About this exercise:
How do the lines below between the ones holding "[Jump to a specific page] (1409, 679)" and "Blog (241, 22)", inclusive, read? Give them again exactly, with no other lines.

Available data:
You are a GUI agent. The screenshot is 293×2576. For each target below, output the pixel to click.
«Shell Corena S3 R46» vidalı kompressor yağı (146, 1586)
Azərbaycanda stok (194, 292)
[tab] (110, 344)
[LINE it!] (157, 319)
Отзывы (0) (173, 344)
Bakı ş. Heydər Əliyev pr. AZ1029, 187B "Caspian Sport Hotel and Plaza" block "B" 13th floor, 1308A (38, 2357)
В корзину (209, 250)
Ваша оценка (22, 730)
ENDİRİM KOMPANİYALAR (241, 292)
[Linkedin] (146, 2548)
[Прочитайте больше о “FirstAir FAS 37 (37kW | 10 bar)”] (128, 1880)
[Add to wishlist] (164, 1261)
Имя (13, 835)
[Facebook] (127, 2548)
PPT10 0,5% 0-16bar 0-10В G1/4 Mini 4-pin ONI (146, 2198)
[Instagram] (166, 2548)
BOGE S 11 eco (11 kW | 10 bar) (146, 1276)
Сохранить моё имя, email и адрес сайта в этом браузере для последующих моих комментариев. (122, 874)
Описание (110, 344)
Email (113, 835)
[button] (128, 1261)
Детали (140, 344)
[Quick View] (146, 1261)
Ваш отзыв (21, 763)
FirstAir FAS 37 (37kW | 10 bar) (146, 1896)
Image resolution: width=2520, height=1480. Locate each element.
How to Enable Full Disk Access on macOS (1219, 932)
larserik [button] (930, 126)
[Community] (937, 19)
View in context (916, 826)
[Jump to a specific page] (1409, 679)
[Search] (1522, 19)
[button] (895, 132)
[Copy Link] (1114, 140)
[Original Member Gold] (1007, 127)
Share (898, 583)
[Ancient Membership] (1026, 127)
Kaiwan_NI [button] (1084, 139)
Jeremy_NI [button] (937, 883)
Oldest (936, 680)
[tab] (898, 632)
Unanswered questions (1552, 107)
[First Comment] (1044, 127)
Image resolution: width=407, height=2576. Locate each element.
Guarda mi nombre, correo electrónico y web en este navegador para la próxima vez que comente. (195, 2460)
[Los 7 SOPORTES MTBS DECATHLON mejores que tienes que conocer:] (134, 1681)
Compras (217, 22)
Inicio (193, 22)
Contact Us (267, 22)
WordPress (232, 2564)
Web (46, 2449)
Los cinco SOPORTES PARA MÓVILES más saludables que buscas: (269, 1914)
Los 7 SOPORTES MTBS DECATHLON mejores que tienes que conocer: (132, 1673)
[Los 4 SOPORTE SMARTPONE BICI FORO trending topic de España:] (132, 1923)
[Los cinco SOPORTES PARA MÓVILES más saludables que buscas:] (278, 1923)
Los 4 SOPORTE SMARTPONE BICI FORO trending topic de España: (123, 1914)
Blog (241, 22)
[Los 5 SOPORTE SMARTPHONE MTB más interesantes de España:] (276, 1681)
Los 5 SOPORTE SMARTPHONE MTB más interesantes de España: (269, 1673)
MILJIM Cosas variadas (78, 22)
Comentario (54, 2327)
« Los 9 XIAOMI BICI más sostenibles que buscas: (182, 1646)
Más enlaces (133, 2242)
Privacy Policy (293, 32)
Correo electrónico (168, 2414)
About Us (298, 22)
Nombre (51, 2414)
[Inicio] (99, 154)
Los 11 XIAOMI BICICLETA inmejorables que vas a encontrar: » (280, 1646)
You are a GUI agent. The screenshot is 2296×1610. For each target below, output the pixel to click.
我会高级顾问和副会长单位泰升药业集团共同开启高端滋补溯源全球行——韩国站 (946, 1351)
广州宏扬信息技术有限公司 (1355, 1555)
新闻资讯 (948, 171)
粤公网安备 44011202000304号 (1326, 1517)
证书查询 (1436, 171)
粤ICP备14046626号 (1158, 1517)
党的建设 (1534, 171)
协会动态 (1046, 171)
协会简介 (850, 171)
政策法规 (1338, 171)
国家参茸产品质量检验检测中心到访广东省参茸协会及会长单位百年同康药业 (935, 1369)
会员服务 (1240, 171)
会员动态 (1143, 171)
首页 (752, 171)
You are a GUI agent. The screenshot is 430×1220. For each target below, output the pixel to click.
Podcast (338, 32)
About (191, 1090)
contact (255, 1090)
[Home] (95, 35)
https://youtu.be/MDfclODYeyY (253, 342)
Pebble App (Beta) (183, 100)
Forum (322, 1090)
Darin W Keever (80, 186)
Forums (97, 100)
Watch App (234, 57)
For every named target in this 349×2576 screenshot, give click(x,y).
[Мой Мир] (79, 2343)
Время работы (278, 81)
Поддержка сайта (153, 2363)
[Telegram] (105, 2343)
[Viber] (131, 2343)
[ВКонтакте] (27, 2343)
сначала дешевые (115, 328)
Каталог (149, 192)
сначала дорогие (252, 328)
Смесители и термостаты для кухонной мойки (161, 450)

Answer box:
[Jump to a specific page] (1409, 679)
[Search] (1522, 19)
[button] (895, 132)
[Copy Link] (1114, 140)
[Original Member Gold] (1007, 127)
Share (898, 583)
[Ancient Membership] (1026, 127)
Kaiwan_NI [button] (1084, 139)
Jeremy_NI [button] (937, 883)
Oldest (936, 680)
[tab] (898, 632)
Unanswered questions (1552, 107)
[First Comment] (1044, 127)
Image resolution: width=407, height=2576. Locate each element.
Guarda mi nombre, correo electrónico y web en este navegador para la próxima vez que comente. (195, 2460)
[Los 7 SOPORTES MTBS DECATHLON mejores que tienes que conocer:] (134, 1681)
Compras (217, 22)
Inicio (193, 22)
Contact Us (267, 22)
WordPress (232, 2564)
Web (46, 2449)
Los cinco SOPORTES PARA MÓVILES más saludables que buscas: (269, 1914)
Los 7 SOPORTES MTBS DECATHLON mejores que tienes que conocer: (132, 1673)
[Los 4 SOPORTE SMARTPONE BICI FORO trending topic de España:] (132, 1923)
[Los cinco SOPORTES PARA MÓVILES más saludables que buscas:] (278, 1923)
Los 4 SOPORTE SMARTPONE BICI FORO trending topic de España: (123, 1914)
Blog (241, 22)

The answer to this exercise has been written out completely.